§ **Task instructions**:
The answer must be every entry, given again word for word.

§ **Stored records**:
──────────────────────────────
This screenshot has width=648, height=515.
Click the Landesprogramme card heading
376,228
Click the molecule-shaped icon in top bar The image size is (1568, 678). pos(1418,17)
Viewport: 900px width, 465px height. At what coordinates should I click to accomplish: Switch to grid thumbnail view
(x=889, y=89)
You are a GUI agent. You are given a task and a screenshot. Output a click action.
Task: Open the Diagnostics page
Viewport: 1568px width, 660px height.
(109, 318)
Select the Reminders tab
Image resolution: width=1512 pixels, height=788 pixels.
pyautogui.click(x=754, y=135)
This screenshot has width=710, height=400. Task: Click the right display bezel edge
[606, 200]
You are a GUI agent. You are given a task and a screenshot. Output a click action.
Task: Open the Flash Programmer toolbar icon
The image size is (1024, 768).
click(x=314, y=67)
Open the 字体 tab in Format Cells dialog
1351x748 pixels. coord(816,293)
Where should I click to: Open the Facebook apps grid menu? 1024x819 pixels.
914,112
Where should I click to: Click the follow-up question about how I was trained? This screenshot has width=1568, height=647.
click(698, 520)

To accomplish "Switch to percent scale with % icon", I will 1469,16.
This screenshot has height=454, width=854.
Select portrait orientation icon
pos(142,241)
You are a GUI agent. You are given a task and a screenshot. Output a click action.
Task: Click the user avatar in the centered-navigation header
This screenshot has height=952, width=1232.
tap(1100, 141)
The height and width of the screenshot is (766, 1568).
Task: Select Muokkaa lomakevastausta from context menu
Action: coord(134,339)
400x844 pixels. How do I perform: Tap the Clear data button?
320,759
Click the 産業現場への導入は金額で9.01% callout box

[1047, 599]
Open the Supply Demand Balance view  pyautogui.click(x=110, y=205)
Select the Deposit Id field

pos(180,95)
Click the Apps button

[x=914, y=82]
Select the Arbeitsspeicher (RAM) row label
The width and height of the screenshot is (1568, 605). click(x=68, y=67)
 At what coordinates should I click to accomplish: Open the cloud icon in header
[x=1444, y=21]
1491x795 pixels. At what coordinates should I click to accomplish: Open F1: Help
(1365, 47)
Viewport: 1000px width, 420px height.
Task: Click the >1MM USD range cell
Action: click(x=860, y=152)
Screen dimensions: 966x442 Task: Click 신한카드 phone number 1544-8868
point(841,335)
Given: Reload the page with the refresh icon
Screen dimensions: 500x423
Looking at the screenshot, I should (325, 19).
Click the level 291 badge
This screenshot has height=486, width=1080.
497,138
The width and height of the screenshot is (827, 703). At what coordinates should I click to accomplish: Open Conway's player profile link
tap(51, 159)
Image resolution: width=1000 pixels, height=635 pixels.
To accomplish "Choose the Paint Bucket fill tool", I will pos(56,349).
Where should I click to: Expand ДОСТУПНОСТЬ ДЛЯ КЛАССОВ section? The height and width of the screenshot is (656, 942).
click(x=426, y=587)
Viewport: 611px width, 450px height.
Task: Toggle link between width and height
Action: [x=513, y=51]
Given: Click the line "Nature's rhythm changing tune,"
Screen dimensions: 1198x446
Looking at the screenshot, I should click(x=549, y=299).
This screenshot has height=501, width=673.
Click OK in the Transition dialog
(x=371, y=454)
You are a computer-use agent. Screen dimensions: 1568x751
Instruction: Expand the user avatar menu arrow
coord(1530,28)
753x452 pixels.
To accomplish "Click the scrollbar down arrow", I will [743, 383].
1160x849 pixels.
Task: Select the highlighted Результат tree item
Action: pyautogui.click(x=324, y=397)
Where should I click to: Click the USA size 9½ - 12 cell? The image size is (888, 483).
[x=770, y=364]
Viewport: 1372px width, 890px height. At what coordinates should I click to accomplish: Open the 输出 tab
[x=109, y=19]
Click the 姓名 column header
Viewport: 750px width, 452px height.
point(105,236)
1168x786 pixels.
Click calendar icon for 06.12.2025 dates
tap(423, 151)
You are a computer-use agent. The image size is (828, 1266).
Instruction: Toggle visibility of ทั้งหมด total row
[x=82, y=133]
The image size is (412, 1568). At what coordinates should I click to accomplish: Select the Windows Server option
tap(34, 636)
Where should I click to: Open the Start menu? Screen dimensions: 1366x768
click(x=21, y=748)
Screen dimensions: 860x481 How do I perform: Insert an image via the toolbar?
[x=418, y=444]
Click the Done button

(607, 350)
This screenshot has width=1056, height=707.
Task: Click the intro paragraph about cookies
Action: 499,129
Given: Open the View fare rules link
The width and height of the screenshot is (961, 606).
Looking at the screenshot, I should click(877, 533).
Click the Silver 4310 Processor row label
──────────────────────────────
§ **Answer for this exercise**:
This screenshot has width=648, height=515.
Click the Landesprogramme card heading
376,228
Click the molecule-shaped icon in top bar The image size is (1568, 678). pos(1418,17)
Viewport: 900px width, 465px height. At what coordinates should I click to accomplish: Switch to grid thumbnail view
(x=889, y=89)
You are a GUI agent. You are given a task and a screenshot. Output a click action.
Task: Open the Diagnostics page
Viewport: 1568px width, 660px height.
(109, 318)
Select the Reminders tab
Image resolution: width=1512 pixels, height=788 pixels.
pyautogui.click(x=754, y=135)
This screenshot has width=710, height=400. Task: Click the right display bezel edge
[606, 200]
You are a GUI agent. You are given a task and a screenshot. Output a click action.
Task: Open the Flash Programmer toolbar icon
The image size is (1024, 768).
click(x=314, y=67)
Open the 字体 tab in Format Cells dialog
1351x748 pixels. coord(816,293)
Where should I click to: Open the Facebook apps grid menu? 1024x819 pixels.
914,112
Where should I click to: Click the follow-up question about how I was trained? This screenshot has width=1568, height=647.
click(698, 520)

To accomplish "Switch to percent scale with % icon", I will 1469,16.
This screenshot has height=454, width=854.
Select portrait orientation icon
pos(142,241)
You are a GUI agent. You are given a task and a screenshot. Output a click action.
Task: Click the user avatar in the centered-navigation header
This screenshot has height=952, width=1232.
tap(1100, 141)
The height and width of the screenshot is (766, 1568).
Task: Select Muokkaa lomakevastausta from context menu
Action: coord(134,339)
400x844 pixels. How do I perform: Tap the Clear data button?
320,759
Click the 産業現場への導入は金額で9.01% callout box

[1047, 599]
Open the Supply Demand Balance view  pyautogui.click(x=110, y=205)
Select the Deposit Id field

pos(180,95)
Click the Apps button

[x=914, y=82]
Select the Arbeitsspeicher (RAM) row label
The width and height of the screenshot is (1568, 605). click(x=68, y=67)
 At what coordinates should I click to accomplish: Open the cloud icon in header
[x=1444, y=21]
1491x795 pixels. At what coordinates should I click to accomplish: Open F1: Help
(1365, 47)
Viewport: 1000px width, 420px height.
Task: Click the >1MM USD range cell
Action: click(x=860, y=152)
Screen dimensions: 966x442 Task: Click 신한카드 phone number 1544-8868
point(841,335)
Given: Reload the page with the refresh icon
Screen dimensions: 500x423
Looking at the screenshot, I should (325, 19).
Click the level 291 badge
This screenshot has height=486, width=1080.
497,138
The width and height of the screenshot is (827, 703). At what coordinates should I click to accomplish: Open Conway's player profile link
tap(51, 159)
Image resolution: width=1000 pixels, height=635 pixels.
To accomplish "Choose the Paint Bucket fill tool", I will pos(56,349).
Where should I click to: Expand ДОСТУПНОСТЬ ДЛЯ КЛАССОВ section? The height and width of the screenshot is (656, 942).
click(x=426, y=587)
Viewport: 611px width, 450px height.
Task: Toggle link between width and height
Action: [x=513, y=51]
Given: Click the line "Nature's rhythm changing tune,"
Screen dimensions: 1198x446
Looking at the screenshot, I should click(x=549, y=299).
This screenshot has height=501, width=673.
Click OK in the Transition dialog
(x=371, y=454)
You are a computer-use agent. Screen dimensions: 1568x751
Instruction: Expand the user avatar menu arrow
coord(1530,28)
753x452 pixels.
To accomplish "Click the scrollbar down arrow", I will [743, 383].
1160x849 pixels.
Task: Select the highlighted Результат tree item
Action: pyautogui.click(x=324, y=397)
Where should I click to: Click the USA size 9½ - 12 cell? The image size is (888, 483).
[x=770, y=364]
Viewport: 1372px width, 890px height. At what coordinates should I click to accomplish: Open the 输出 tab
[x=109, y=19]
Click the 姓名 column header
Viewport: 750px width, 452px height.
point(105,236)
1168x786 pixels.
Click calendar icon for 06.12.2025 dates
tap(423, 151)
You are a computer-use agent. The image size is (828, 1266).
Instruction: Toggle visibility of ทั้งหมด total row
[x=82, y=133]
The image size is (412, 1568). At what coordinates should I click to accomplish: Select the Windows Server option
tap(34, 636)
Where should I click to: Open the Start menu? Screen dimensions: 1366x768
click(x=21, y=748)
Screen dimensions: 860x481 How do I perform: Insert an image via the toolbar?
[x=418, y=444]
Click the Done button

(607, 350)
This screenshot has width=1056, height=707.
Task: Click the intro paragraph about cookies
Action: 499,129
Given: Open the View fare rules link
The width and height of the screenshot is (961, 606).
Looking at the screenshot, I should click(877, 533).
Click the Silver 4310 Processor row label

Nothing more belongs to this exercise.